::: Given records

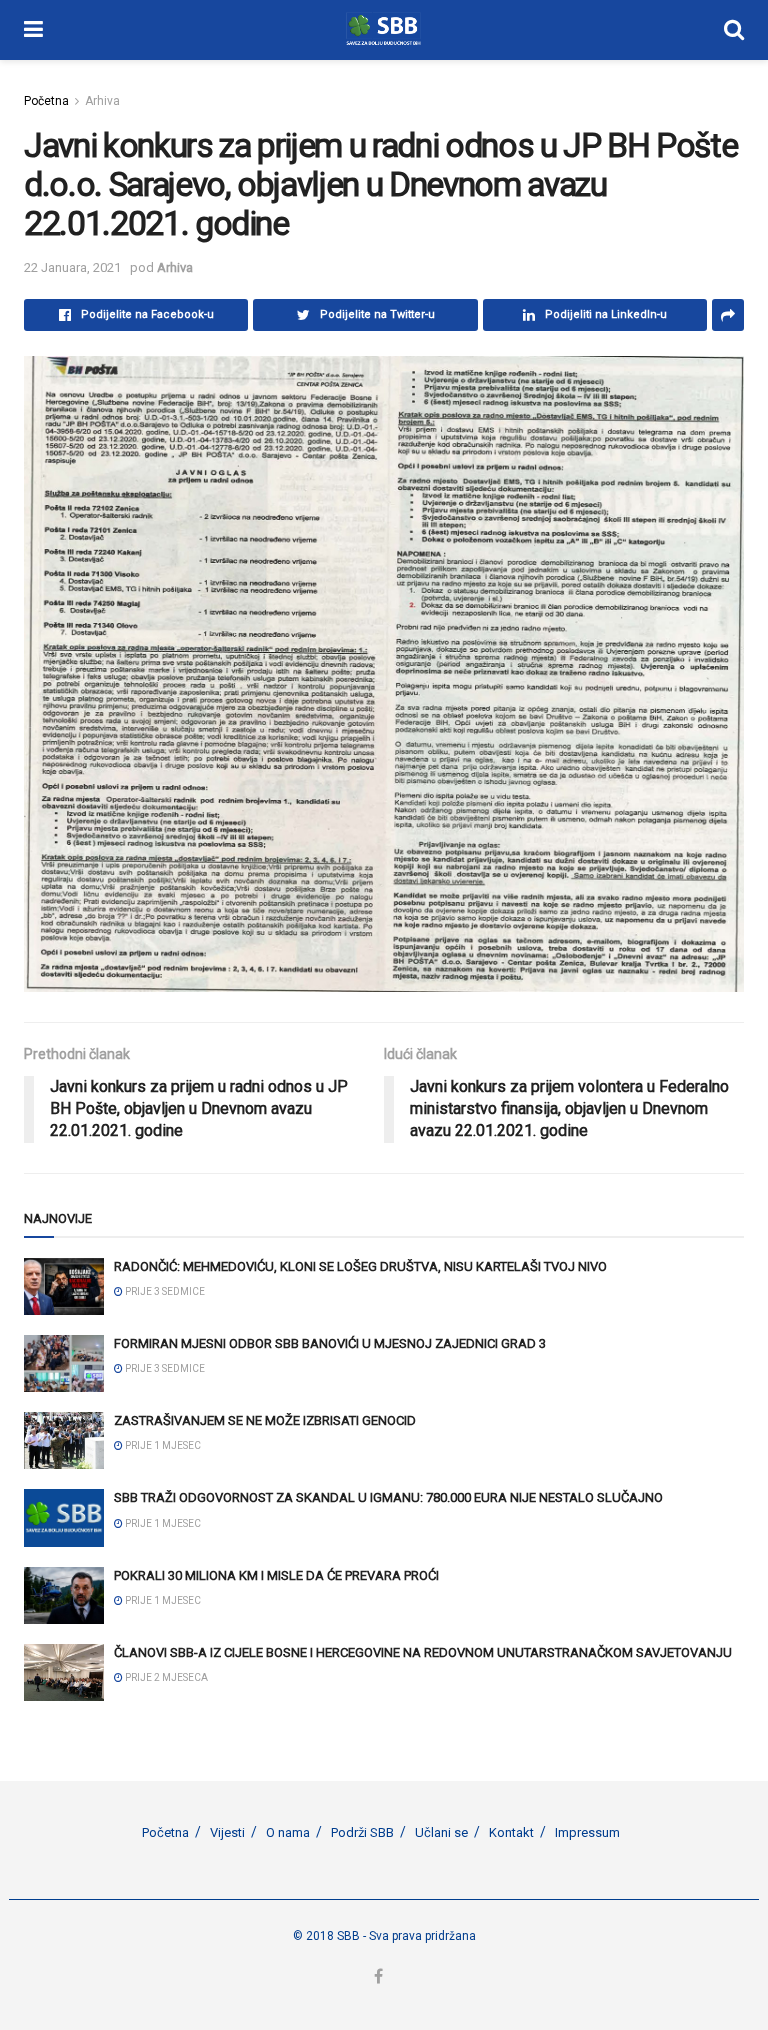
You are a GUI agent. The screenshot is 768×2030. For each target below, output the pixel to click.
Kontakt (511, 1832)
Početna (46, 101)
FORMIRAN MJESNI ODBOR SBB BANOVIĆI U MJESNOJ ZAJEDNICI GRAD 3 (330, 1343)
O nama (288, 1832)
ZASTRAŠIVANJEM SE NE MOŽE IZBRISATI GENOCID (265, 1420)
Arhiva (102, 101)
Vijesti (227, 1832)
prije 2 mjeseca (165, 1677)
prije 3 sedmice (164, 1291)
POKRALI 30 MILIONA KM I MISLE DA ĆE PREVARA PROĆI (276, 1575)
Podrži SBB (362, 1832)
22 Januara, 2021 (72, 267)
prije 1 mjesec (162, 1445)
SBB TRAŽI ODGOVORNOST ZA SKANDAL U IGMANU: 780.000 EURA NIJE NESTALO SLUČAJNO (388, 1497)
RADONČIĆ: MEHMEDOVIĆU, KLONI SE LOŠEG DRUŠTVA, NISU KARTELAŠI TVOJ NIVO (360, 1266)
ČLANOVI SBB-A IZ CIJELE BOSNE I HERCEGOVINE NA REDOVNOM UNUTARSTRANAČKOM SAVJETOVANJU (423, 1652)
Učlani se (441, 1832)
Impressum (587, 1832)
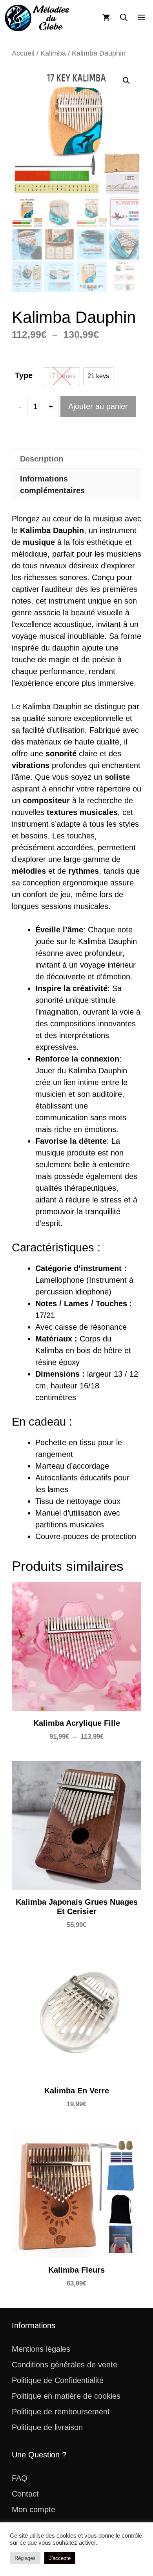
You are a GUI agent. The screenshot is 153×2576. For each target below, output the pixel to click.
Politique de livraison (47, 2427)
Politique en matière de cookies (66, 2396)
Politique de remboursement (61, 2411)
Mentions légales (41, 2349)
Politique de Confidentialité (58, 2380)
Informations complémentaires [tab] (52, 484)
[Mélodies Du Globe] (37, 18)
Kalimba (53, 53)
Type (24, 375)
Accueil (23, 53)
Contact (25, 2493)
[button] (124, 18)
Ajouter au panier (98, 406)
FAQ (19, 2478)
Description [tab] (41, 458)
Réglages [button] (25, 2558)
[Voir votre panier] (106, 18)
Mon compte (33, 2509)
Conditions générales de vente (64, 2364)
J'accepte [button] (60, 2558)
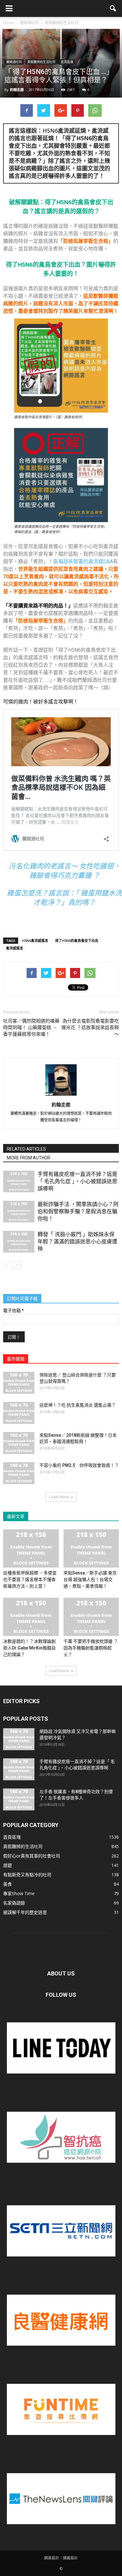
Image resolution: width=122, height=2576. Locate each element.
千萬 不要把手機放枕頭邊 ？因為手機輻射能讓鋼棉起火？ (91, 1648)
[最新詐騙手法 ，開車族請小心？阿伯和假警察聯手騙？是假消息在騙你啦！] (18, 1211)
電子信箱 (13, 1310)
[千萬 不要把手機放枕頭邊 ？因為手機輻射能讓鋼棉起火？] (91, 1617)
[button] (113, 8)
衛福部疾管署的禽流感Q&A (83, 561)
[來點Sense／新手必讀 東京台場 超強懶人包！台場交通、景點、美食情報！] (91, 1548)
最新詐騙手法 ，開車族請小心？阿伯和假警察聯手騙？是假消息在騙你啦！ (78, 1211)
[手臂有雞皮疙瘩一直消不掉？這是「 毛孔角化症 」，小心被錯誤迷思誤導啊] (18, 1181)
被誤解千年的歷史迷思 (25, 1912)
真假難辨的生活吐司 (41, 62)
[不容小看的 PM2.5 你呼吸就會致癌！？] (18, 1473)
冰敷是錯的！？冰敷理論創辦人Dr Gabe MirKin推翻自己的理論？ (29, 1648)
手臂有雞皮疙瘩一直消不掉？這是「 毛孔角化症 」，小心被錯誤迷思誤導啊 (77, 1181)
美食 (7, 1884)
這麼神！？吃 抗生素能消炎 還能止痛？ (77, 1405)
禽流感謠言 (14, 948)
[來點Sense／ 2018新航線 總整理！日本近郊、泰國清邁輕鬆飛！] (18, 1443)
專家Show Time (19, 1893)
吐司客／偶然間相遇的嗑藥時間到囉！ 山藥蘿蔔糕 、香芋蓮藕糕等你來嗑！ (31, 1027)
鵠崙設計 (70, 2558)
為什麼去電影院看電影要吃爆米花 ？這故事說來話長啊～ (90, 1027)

::::::

◆ **The problem**: Using the data above, give again exactly the lines starting at the one holding "22 Januara, 2021 (72, 267)" and ending at the one holding "Contact (25, 2493)", inclusive, and nothing more. Omit the pictures.

◆ **Result of this exercise**:
22 Januara, 2021 (72, 267)
prije 1 mjesec (162, 1445)
SBB TRAŽI ODGOVORNOST ZA SKANDAL U IGMANU: 780.000 EURA NIJE NESTALO SLUČAJNO (388, 1497)
RADONČIĆ: MEHMEDOVIĆU, KLONI SE LOŠEG DRUŠTVA, NISU KARTELAŠI TVOJ NIVO (360, 1266)
ČLANOVI SBB-A IZ CIJELE BOSNE I HERCEGOVINE NA REDOVNOM UNUTARSTRANAČKOM SAVJETOVANJU (423, 1652)
Učlani se (441, 1832)
Impressum (587, 1832)
You are a GUI agent. The screenshot is 153×2576. For each target below, output the pixel to click.
Politique de livraison (47, 2427)
Politique en matière de cookies (66, 2396)
Politique de remboursement (61, 2411)
Mentions légales (41, 2349)
Politique de Confidentialité (58, 2380)
Informations complémentaires [tab] (52, 484)
[Mélodies Du Globe] (37, 18)
Kalimba (53, 53)
Type (24, 375)
Accueil (23, 53)
Contact (25, 2493)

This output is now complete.